Brano di partenza:
• • • • •

Immagine tratta dal film LA DUCHESSA
 

La bieca operazione di marketing che nei teaser trailer ricordava a tutti che Georgiana Spencer, protagonista del film "La Duchessa", è un'antenata della povera Lady Diana Spencer e che come lei ebbe una breve e infelice vita che affrontò con coraggio, getta una sinistra luce sui reali scopi di questo mediocre film di Saul Dibb.

Il film si apre su uno degli ultimi lieti momenti di G., al secolo Georgiana Spencer (Keira Knightley), prima del suo matrimonio, combinato, alla fine del diciottesimo secolo, con il Duca del Devonshire (Ralph Fiennes). Il Duca, in là con gli anni, esige un erede maschio, che Georgiana, sfortunatamente, non sembra in grado di dargli. Il sogno romantico di Georgiana si spezza molto presto, tra domestiche seminude che escono dalla stanza del Duca e un doloroso gelo da parte del coniuge che sbocca presto in un malcelato risentimento per la mancata ottemperanza all'unico dovere alla quale G. era stata chiamata.
Parallelamente, il fascino e la personalità di Georgiana cominciano a diventare il punto di riferimento per l'alta società inglese, stregata dalla Duchessa triste. Georgiana detta legge in fatto di moda e di gusto, non rinunciando ad un attivo interesse nella vita politica della nazione.
L'unica amica che Georgiana trova, Lady Elizabeth Foster (Hayley Atwell), attira le attenzioni del Duca per la sua capacità di sfornare figli maschi, mentre Georgiana ritrova in Charles Gray (Dominic Cooper), aspirante Primo Ministro, l'amore giovanile e la passione che le sembravano definitivamente negate. Ma i tempi non sono maturi per una donna che vuole seguire il proprio cuore a discapito dell'etichetta e della morale vigente, ed nel destino della Duchessa non sembra esserci posto per la felicità.

Anche i ricchi piangono. Difficile pensare che davvero oggi si possa ancora far passare attraverso un film un messaggio di questo genere, una metafora sulla condizione della donna nella società contemporanea divisa tra il ruolo sociale, quello di madre e quello di moglie, ancora imbrigliata in un sistema di valori che la vede relagata inposizione subordinata a quella dell'uomo. Ci sono decine di altre pellicole, o libri, che affrontano l'argomento senza dover tornare al diciottesimo secolo e senza dover prendere a prestito la vita di una Duchessa, che per quanto triste e sventurata, se la passava certamente meglio di quasi tutta la sua nazione, famiglia reale esclusa, forse.

• • • • •

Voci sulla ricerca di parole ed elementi

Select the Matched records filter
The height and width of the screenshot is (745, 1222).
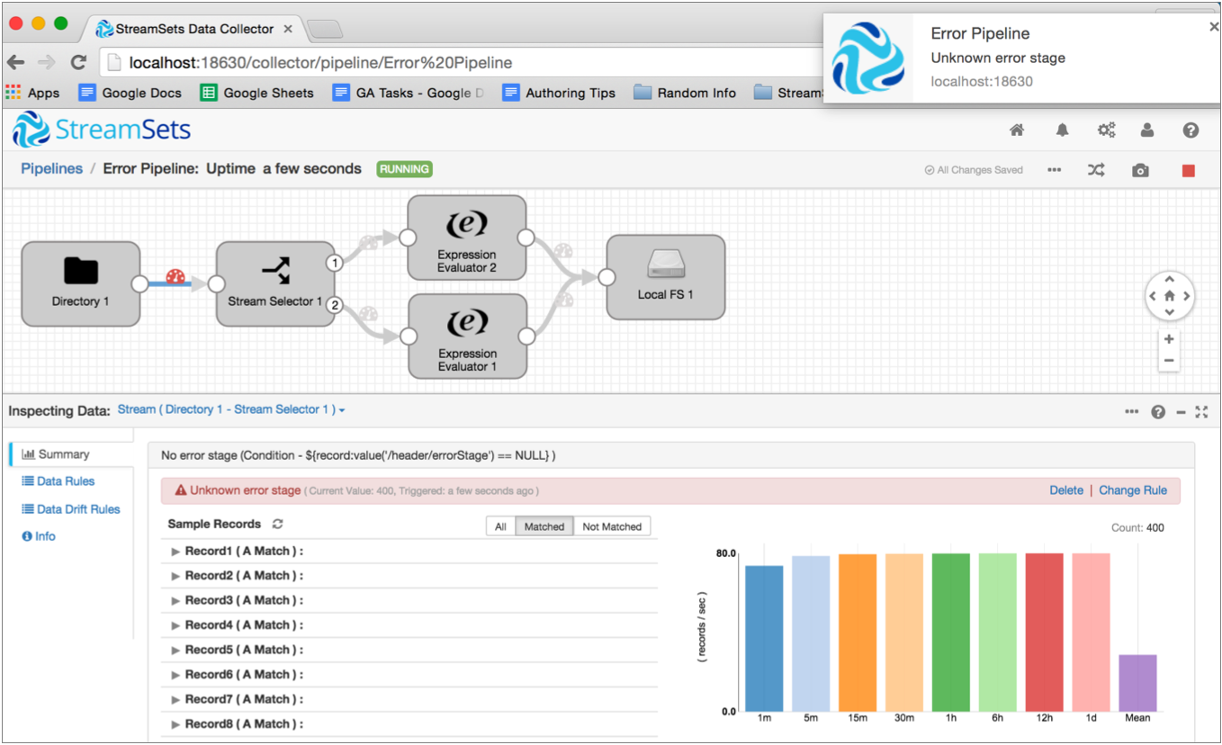click(x=544, y=526)
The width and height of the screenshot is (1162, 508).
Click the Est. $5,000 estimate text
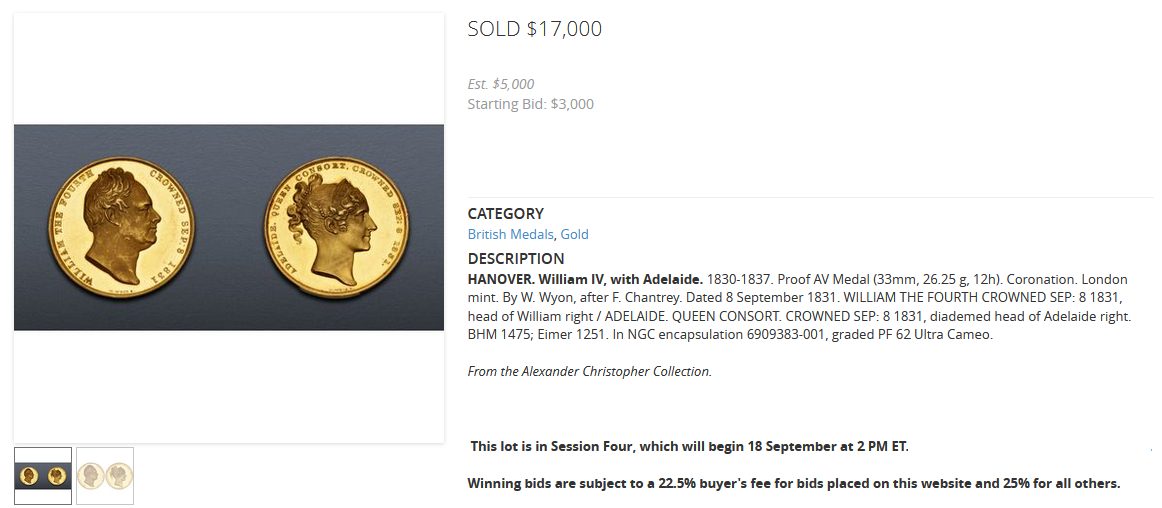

• • • • •

Compito breve A:
Copia parola per parola dalla recensione de "La Duchessa" il passo che comincia con "Parallelamente, il fascino" e prosegue fino a "per la felicità.".
Compito breve B:
Riscrivi solo le righe dei dati a partire da quella con "The width and" fino all'ultima riga, con "appraisal" al posto di "estimate" e tutto il resto invariato. Lascia fuori le immagini.

Soluzione completa A:
Parallelamente, il fascino e la personalità di Georgiana cominciano a diventare il punto di riferimento per l'alta società inglese, stregata dalla Duchessa triste. Georgiana detta legge in fatto di moda e di gusto, non rinunciando ad un attivo interesse nella vita politica della nazione.
L'unica amica che Georgiana trova, Lady Elizabeth Foster (Hayley Atwell), attira le attenzioni del Duca per la sua capacità di sfornare figli maschi, mentre Georgiana ritrova in Charles Gray (Dominic Cooper), aspirante Primo Ministro, l'amore giovanile e la passione che le sembravano definitivamente negate. Ma i tempi non sono maturi per una donna che vuole seguire il proprio cuore a discapito dell'etichetta e della morale vigente, ed nel destino della Duchessa non sembra esserci posto per la felicità.

Soluzione completa B:
The width and height of the screenshot is (1162, 508).
Click the Est. $5,000 appraisal text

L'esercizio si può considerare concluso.